Thirty-six states have approved some form of medical cannabis legalization, but it is still illegal at the federal level, Barker said. He expects Congress to move cannabis from a Schedule 1 to Schedule III or IV for medicinal usage.
Barker said his committee looked at cannabis programs in Colorado, Oklahoma and Missouri. Missouri is full of lawsuits now because of the cap on the number of medical marijuana licenses. Barker favors no cap on licenses in Kansas.
Let the free market determine the number of medical marijuana distributors in Kansas, he said.
"I'm a conservative. I believe in the free market system," Barker said. "Some businesses will fail, some will succeed."
Barker said in Maryland, a medical cannabis license is more than $1 million and cannabis is very expensive. He said competition will make the cannabis market more competitive, so the average guy can get a month's prescription at a reasonable price. He described Oklahoma's medical marijuana program as the wild west.
"We want a more structured program in Kansas," Barker said.
House Sub for SB158 creates a medical board under the Kansas Health and Environment. Doctors would go through training to issue prescriptions of medical marijuana. Pharmacists would have a role in it, Barker said.

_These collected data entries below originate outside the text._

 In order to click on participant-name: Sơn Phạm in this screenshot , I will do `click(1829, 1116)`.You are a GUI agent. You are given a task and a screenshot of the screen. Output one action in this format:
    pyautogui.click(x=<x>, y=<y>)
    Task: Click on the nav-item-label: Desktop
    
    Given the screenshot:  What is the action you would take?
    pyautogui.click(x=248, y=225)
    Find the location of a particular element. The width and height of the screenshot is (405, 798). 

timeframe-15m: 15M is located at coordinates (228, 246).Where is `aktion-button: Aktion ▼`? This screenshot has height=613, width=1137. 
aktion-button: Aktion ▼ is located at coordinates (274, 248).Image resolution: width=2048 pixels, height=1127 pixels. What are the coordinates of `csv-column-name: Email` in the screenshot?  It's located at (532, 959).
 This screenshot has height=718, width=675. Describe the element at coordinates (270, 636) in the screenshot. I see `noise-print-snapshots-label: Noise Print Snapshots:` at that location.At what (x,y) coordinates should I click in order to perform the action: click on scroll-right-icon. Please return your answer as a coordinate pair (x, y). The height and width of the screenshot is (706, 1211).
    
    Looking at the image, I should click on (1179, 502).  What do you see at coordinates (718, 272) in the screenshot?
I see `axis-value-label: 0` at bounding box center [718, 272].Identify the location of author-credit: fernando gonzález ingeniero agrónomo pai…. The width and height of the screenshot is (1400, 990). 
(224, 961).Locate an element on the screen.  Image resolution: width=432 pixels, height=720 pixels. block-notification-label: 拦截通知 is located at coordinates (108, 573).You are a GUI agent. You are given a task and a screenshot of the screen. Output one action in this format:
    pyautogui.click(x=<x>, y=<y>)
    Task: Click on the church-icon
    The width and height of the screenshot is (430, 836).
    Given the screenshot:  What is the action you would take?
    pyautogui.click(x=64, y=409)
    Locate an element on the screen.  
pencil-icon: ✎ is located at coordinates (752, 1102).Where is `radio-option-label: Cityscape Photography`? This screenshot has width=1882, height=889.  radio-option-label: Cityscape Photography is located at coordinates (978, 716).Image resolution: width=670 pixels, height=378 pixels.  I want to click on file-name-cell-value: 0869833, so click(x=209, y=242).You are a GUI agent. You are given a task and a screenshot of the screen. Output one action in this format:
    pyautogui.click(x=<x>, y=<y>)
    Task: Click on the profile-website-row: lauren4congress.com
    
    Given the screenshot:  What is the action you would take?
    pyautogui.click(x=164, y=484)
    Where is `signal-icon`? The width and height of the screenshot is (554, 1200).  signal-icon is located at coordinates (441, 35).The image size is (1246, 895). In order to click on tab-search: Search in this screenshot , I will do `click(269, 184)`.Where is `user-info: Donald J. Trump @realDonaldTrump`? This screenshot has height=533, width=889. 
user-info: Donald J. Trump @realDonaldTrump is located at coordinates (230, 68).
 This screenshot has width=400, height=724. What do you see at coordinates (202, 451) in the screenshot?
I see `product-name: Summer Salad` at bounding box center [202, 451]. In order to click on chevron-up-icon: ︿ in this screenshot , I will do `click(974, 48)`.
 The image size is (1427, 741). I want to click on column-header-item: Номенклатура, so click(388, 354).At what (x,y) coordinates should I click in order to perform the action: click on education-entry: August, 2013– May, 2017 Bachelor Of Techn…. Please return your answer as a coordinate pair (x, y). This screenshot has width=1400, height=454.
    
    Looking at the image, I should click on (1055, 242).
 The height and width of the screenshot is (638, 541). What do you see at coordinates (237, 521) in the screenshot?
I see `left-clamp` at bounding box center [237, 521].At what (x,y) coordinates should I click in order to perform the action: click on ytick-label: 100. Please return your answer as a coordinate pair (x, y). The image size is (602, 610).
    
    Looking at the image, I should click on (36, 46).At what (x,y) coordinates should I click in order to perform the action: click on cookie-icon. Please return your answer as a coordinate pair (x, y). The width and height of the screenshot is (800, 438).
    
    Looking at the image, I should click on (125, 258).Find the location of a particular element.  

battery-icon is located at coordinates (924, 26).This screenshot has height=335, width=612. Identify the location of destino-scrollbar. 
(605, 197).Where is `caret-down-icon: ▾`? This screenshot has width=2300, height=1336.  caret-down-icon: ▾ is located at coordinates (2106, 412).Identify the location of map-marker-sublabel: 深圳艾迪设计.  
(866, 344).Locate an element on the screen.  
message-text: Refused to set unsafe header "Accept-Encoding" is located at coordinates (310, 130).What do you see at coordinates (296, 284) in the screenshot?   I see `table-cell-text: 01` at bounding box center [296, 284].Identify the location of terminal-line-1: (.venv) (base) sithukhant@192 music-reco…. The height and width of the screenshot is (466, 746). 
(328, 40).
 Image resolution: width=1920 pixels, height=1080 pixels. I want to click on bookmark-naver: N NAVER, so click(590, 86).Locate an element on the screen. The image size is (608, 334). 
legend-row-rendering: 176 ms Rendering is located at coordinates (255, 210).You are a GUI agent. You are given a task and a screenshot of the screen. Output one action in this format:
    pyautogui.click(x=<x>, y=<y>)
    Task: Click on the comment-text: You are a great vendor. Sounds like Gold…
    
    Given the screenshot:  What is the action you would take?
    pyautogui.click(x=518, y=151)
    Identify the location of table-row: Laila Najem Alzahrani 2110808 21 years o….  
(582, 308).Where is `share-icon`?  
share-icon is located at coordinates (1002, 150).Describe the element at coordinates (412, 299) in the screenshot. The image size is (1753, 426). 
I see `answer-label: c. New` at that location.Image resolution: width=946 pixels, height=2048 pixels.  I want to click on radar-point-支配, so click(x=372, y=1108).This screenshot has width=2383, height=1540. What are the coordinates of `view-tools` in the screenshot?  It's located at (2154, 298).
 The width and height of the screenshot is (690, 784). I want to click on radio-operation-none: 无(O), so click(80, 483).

The state Alcohol Beverage Control (ABC) would be in charge of enforcing regulations in the cannabis bill.
Gov. Kelly had proposed a medical marijuana program that would generate tax revenue to support Medicaid expansion. But Kelly Rippel, an independent cannabis consultant in Topeka, said that idea did not go over well in the Legislature.
House Sub for SB158 does not address decriminalization of cannabis laws in Kansas, but Barker believes this should be addressed too. Law enforcement should not have to worry about someone with a couple of marijuana cigarettes, he said.
Legalization has been slow to come to Kansas.